◆ **YOUR TASK**
Return each record word for word, keeping none of its pictures.

◆ **EXERCISE INPUT**

+++

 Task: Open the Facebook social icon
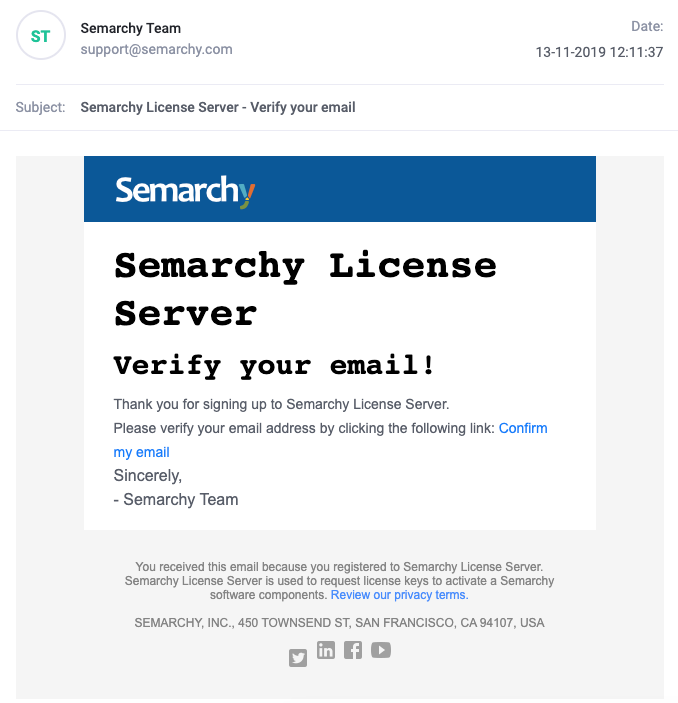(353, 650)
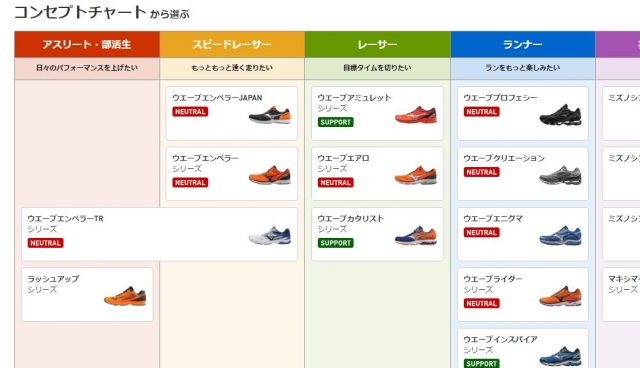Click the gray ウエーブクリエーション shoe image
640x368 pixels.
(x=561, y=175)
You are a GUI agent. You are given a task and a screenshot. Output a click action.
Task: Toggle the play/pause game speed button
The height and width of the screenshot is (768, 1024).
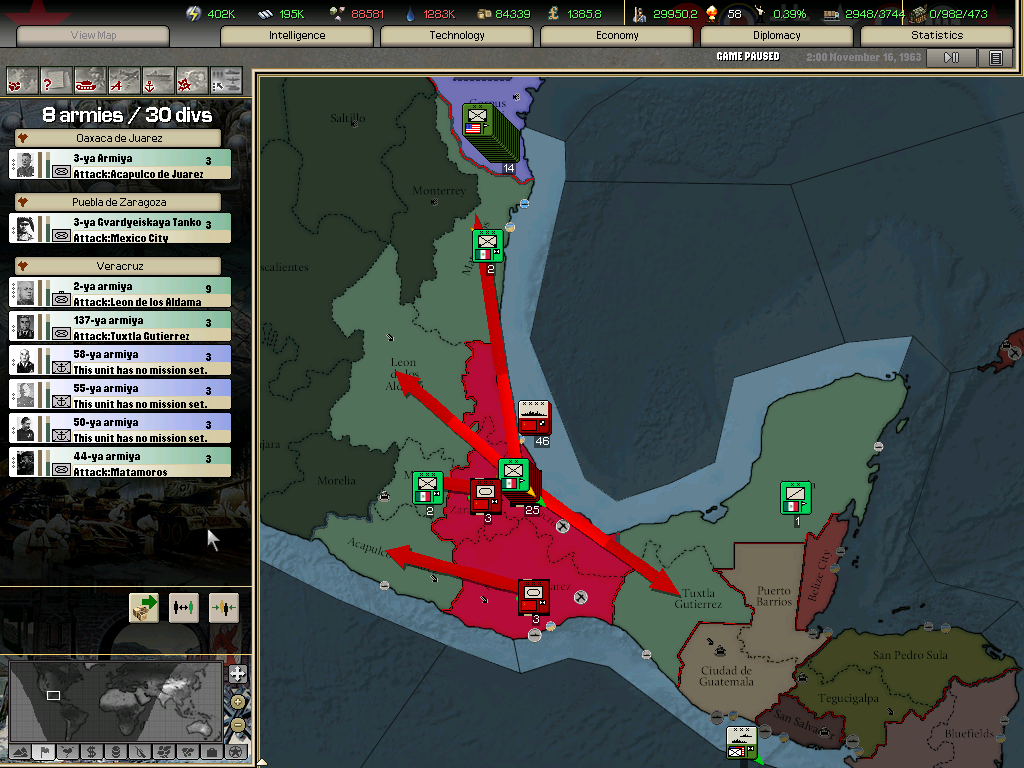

+++

◆ **REPLY**
 Task: Open the Facebook social icon
(353, 650)
Click the gray ウエーブクリエーション shoe image
640x368 pixels.
(x=561, y=175)
You are a GUI agent. You are given a task and a screenshot. Output a click action.
Task: Toggle the play/pause game speed button
The height and width of the screenshot is (768, 1024).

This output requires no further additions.